We’re still in the midst of the first TikTok war. But hear me out for just a minute: It might be the first Google Translate war, too.
Google Translate is in no way new — the computer-assisted translation service launched in 2006 and has played a role in conflicts (of all kinds!) before. But in the past six years, and since 2020 especially, Google Translate has grown a lot more accurate. And thus, a lot more useful to angry, bewildered people around the world, hoping to communicate with Russians themselves.
Many of these conversations play out on a small scale, between individuals, like this Twitter exchange about media literacy and propaganda between a Russian game developer and a Canadian woman. (“How cool is it that we can talk to others halfway around the globe in languages we don’t speak” a third user wrote.)
Since March 4, an initiative called Squad3o3 has also tried to replicate those types of conversations at scale. The project, which is affiliated with the hacker collective Anonymous, has released tools that let people send text messages and emails to random Russians, with the hope of combating Russian propaganda. They claim that, as of March 7, five million texts had been sent.
Jumping on that bandwagon, Michael McFaul, the former U.S. ambassador to Russia, recently encouraged his 735,000 followers to “flood” Russian review sites and comments sections with pro-Ukraine, Russian-language messages. (If you’re looking for ideas, my husband tells me lots of Russians use the chess.com app!)
I’m not sure how persuasive these janky, computer-translated warnings will ultimately be, since the Google engine still has significant, self-admitted flaws. A 2021 study found that Translate isn’t reliable enough, in most languages, to communicate important and/or complex information, and U.S. courts and public health agencies have reached similar conclusions.
Still, tests that pit computers against native-speaking humans have found that Google is closing the gap. Since 2016, some languages have gained more than 10 points on the 100-point BLEU scale, which is sort of like a Turing test for computer translation. In other words, Google Translate is markedly more useful now than it was in Crimea or Yemen or Gaza or Iraq just a few years ago.

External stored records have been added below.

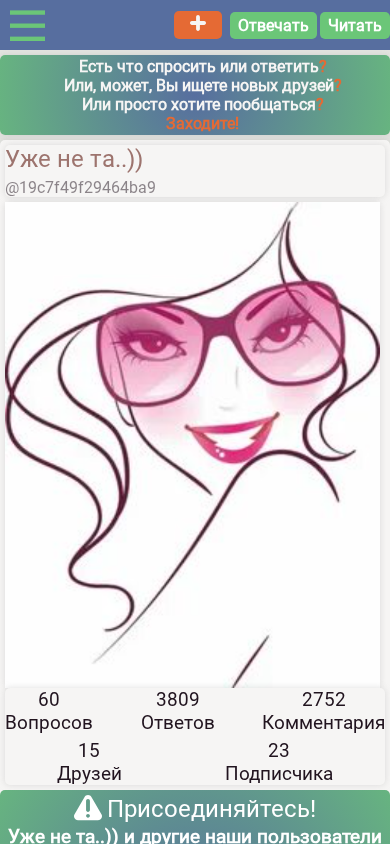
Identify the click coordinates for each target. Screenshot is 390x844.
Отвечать (273, 25)
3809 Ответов (178, 711)
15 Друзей (89, 762)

So: Если в аудитории есть русскоязычные, пожалуйста, ответьте и дайте мне знать, если это ерунда.
If you read anything this weekend
“How Humans of New York Found a New Mission,” by Lisa Miller in New York Magazine. Brandon Stanton got famous 12 years ago by packaging strangers’ lives into nice, shareable tidbits; he is now famous and rich and using his metastasizing street-photo empire to raise money for its subjects. On its face, that seems good. It is good! But it feels pretty bad. Read the profile and you’ll see what I mean by that.
“Amateur Open-Source Researchers Went Viral Unpacking the War in Ukraine,” by Leo Schwartz in Rest of World. The most surprising thing about these OSINT hobbyists is that their research … often seems pretty good? Also, to my previous point, some use Google Translate to connect with Ukrainians on Twitter!!

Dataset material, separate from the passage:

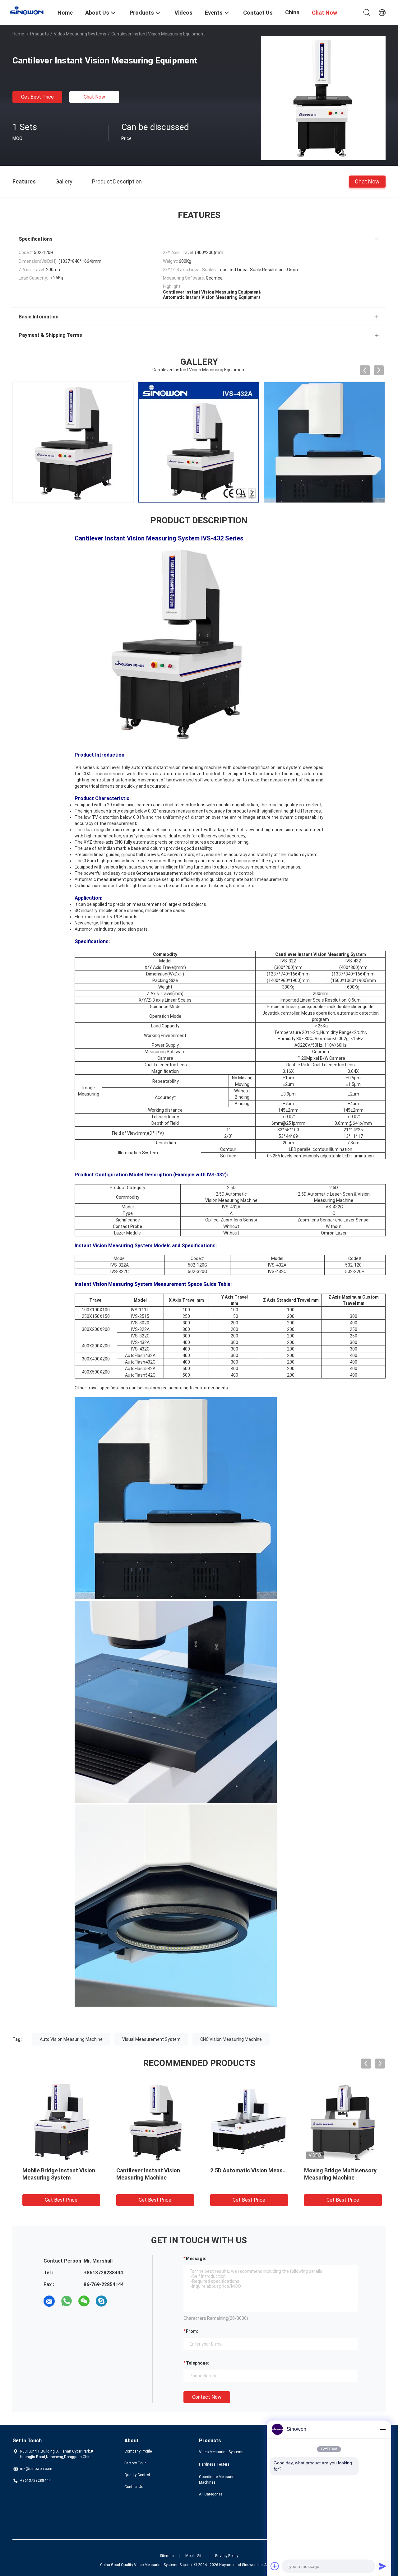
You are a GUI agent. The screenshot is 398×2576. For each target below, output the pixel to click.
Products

“The Infinite Reach of Joel Kaplan, Facebook’s Man in Washington,” by Benjamin Wofford in Wired. Joel Kaplan may be the most powerful person you’ve never heard of: As Facebook’s VP of global public policy, he has extraordinary influence in Washington and commands an army of policy staff shaping social media laws around the world. Also, he’s buddies with Bret Kavanaugh and was on the ground at the Brooks Brother riot (!). So, you know … that explains a lot.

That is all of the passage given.